Alternatively, a lot of companies in our case have asked us to build them an Automated Testing team comprising a squad which was around 6 technical Testers; 4 contractors, and 2 perm roles. The strategy was to bring in contractors who could hit the ground running and two permanent people who would be shadowing the contractors. Over the 12-months Thompson Alexander was onsite, we then replaced one contractor each quarter with a perm hire. By the end of the year, our plan was to have a fully ingrained technical testing team comprising 6 Automated Testers that automated across all of the platforms. 

The second challenge in transitioning to Automated Testing, which is very common, is a mindset. Even if your team has the technical skills to transition into Automation, the mindset around Automation is often a difficult thing. If you have an exceptional Manual exploratory break and fix type approach that comes up with innovative ways of finding where, when, why, how, and who and then move into Automated testing, I think the mindset has to be are we going to follow priorities, or are we going to follow an exploratory style of automated testing. The biggest challenge in my mind would be that if your manual testers don’t particularly like automating, then moving into Automated testing as a team might be quite difficult. 

The third challenge is that companies that are tight on budgets or don’t currently have any automated testers, often get the developers to do some of that automation framework building and testing. Transitioning a manual team into this means a manual team suddenly has to work with the developers on a code level. Often, they won’t have the technical ability to utilize code language to develop the framework. A common problem if a Developer is doing the Automation Testing, is the Developer is often marking their own work. They are simply writing tests on how they would test their own code. Testing teams are built to quality assure all of the Developer’s code and applications etc. 

Eric McGee

Eric McGee, Senior Network Engineer at TRGDatacenters.

Collaboration

The most prominent challenge that teams face when switching to automated testing is collaboration. Developers, analysts, and managers need to be on the same page when it comes to automating processes. Since most of the work will be happening on its own, the process and outcome must be completely understood by each team in order to make the best use of the testing. 

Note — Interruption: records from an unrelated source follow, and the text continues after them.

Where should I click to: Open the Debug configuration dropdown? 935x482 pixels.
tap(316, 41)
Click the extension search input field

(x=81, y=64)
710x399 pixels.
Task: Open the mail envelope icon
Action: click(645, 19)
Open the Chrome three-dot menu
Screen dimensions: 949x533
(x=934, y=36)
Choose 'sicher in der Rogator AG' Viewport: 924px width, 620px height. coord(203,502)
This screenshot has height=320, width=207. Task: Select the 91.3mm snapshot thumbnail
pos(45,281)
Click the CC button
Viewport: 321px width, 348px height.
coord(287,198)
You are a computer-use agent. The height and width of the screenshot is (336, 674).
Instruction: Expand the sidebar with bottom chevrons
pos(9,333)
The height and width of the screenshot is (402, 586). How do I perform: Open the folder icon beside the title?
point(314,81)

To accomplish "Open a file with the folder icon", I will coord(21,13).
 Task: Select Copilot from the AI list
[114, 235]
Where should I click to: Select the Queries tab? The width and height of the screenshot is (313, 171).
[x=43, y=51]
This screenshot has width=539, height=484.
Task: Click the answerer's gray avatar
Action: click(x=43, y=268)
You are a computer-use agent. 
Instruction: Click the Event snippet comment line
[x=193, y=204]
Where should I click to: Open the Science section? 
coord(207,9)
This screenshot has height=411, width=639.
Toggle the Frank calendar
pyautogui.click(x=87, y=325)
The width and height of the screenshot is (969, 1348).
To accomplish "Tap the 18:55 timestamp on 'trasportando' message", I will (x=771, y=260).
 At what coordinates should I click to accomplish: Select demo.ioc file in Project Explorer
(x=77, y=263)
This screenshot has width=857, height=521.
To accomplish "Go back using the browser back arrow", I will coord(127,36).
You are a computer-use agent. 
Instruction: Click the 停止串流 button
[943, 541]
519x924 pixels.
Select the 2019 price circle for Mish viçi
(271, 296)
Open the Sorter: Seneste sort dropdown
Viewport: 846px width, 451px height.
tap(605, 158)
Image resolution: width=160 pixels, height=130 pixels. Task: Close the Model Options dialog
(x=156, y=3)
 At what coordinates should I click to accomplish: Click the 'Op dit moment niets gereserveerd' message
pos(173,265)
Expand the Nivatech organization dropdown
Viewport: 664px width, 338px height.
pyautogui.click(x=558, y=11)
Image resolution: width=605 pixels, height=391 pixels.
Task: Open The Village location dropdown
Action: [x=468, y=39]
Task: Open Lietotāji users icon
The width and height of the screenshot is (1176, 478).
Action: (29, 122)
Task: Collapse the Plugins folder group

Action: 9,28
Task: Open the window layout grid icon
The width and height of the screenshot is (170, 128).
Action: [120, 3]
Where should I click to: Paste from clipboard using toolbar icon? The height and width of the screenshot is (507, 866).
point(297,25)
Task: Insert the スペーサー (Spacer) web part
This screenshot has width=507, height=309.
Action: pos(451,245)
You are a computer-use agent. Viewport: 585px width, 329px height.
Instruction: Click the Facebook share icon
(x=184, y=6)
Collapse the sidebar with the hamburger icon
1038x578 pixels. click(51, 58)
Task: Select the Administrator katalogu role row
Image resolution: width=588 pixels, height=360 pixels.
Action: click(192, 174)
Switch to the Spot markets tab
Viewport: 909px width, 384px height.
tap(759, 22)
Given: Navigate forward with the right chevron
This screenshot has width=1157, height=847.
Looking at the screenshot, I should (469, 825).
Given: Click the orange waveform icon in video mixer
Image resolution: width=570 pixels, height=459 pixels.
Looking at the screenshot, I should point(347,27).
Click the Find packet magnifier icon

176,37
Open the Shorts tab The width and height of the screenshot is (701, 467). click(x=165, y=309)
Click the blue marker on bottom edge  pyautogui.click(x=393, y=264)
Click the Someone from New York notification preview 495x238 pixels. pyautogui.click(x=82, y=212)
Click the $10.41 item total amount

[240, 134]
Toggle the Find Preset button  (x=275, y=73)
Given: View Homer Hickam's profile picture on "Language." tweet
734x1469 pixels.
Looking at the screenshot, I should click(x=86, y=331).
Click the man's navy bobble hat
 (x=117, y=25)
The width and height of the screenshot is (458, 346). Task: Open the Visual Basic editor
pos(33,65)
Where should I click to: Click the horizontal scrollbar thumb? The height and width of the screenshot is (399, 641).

Choosing and getting to know the right tools is also equally important since that determines how well the automation goes. One wrong tool and the entire investment can go to waste. Testers and developers need to on the same page when making such decisions, especially if the testers are new and not fully equipped with company and product knowledge. 

This is a crowdsourced article. Contributors are not necessarily affiliated with this website and their statements do not necessarily reflect the opinion of this website, other people, businesses, or other contributors.